Смерть за смертью, поражение за поражением — вот как теперь можно было описать историю моего правления. Она не будет воспета в балладах, как история Дейрдре, и записана в свитках. О ней никто не вспомнит, если я немедленно не вернусь в Столицу и все не исправлю.
«У тебя есть время, — напомнила я себе, слушая доклад Ясу сквозь шум крови, стучащей в висках, от которого кружилась голова. — Селен пленен. Ты успеешь разобраться и с ульями на востоке, и с осами на западе. Как учил Мидир. Ты все еще королева Круга… Даже если он уменьшился в девять раз. Ты все вернешь. Отберешь у них все обратно. И даже больше! По-другому быть не может. Помни, кто ты. Не забывай. Не давай отчаянию поглотить тебя».
— Как это возможно? — спросил Солярис, вырвав меня из мыслей.
Он сидел рядом на отрезе шелка, и его колено, отведенное в сторону в той же странной позе, в которой сидела Ясу, касалось моего. От крови Сол давно отмылся, но от синяков — еще нет. Было тяжело смотреть на фиолетовые кольца под его челюстью и отпечатки в форме кулаков на фарфоровом животе, обнаженном вырезом рубахи, которая не имела ни шнурков, ни пуговиц, и носилась местными мужчинами нараспашку. После ореховых лакомств и чая Сол порядком оживился и даже подобрел: даже разрешил Мелихор расчесать ему волосы, благодаря чего те наконец-то лежали с пробором, как положено, открывая выбритые виски и затылок.
— Как возможно то, что мы проигрываем? — повторил Солярис, со звоном отставляя свой чай на блюдце, и я удивилась тому, что его больше возмутило, как плохи наши дела, нежели то, сколько времени мы потеряли в сиде. — Как могли Немайн с Фергусом разбить альянс Дейрдре сразу на нескольких фронтах? Я лично знаком с Мидиром, советником драгоценной госпожи. Он воин удалый, каких поискать, во всем Круге не найти полководца умнее и упорнее. Это ведь именно Мидир возглавлял осаду Амрита, пока Оникс продвигался в глубь Ши, и разрушил одиннадцать из его башен, которые десять лет пришлось возводить заново, — Ясу поджала губы, но перебивать не стала. То, что было хвалой Мидиру, ей и ее туату было позором, пощечиной прошлого. Однако Солярис всегда говорил то, что думал, без утайки и прелюдий. Возможно, большая часть вины за то, что Сола не любили в Столице, лежала именно на этой черте его нрава, нежели на его драконьей сути. — Конечно, в природе людей стареть, терять память, скорость и выносливость… Но не силу духа. Я не верю, что Мидира, даже раненного, можно было заставить отдать Брикту после того, как он сам же ее отвоевал. И в то, что мы проигрываем из-за золотых копий Фергуса и буйного нрава Неймана, не верю тоже.

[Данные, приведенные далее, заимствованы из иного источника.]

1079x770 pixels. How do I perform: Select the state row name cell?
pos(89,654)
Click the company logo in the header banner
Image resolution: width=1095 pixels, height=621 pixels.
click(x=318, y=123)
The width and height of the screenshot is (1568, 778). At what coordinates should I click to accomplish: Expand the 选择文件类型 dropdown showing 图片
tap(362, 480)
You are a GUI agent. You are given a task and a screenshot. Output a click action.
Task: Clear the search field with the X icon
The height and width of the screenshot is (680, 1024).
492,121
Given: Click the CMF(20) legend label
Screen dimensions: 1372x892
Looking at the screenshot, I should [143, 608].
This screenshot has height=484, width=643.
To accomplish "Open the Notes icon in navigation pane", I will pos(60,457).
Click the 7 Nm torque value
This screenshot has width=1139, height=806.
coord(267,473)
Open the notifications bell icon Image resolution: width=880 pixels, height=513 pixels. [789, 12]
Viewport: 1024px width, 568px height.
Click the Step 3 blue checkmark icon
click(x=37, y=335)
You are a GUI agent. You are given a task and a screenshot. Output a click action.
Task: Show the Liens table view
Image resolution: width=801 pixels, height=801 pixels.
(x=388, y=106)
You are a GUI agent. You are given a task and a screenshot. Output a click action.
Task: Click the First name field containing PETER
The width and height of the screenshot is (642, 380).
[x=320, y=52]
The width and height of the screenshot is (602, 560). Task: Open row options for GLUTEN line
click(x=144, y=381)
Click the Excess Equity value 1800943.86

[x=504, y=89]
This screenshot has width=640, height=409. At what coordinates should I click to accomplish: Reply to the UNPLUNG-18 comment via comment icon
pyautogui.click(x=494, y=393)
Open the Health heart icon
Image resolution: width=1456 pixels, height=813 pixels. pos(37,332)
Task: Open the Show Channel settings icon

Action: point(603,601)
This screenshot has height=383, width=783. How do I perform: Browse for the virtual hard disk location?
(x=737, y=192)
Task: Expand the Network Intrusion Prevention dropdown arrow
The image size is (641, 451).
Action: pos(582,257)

— Сейд, — Ясу резко сошла на шепот, словно боялась, что кто-то услышит ее. О вёльвах во всех туатах Круга, кроме Дейрдре, говорили или с пренебрежением, или с опаской. Именно поэтому на мой дом, практически логово вёльв, никогда и не нападали. Но всему рано или поздно приходит конец. — Вот как Мидир потерпел поражение у Брикты, и почему мы все проигрываем. От хирдманов Дайре, выступивших на юг, ничего не осталось уже к началу месяца зноя. Я была там. Я собственными глазами видела, как их стало тошнить кровью и внутренностями. Мне пришлось приказать своим людям отступить, чтобы не потерять еще и их.
— Но в Немайне не живут вёльвы, до завоеваний отца их там казнили целыми селениями. В Фергусе тоже сейда страшатся, — сказала я, вспоминая, как однажды посланец оттуда опрокинул на себя поднос с шипящим маслом, когда Виланда, прошлая королевская вёльва, всего-навсего попыталась подать ему щипцы для мяса. — Никто из них не стал бы прибегать к помощи вёльв, тем более в таких масштабах…
— Меняется каждый, кто доживает до следующего утра. Так Хазар, один из моих любимых братьев, говорит. Даже целый народ может пойти против своих старых убеждений, если уверит, будто это его спасет, — пожала плечами Ясу и поднесла ко рту чашу. Ей пришлось столько всего поведать нам, что это был первый глоток чая, который она сделала за все время. Он успел остыть и покрыться молочной пленкой, но Ясу все равно осушила чашу до дна.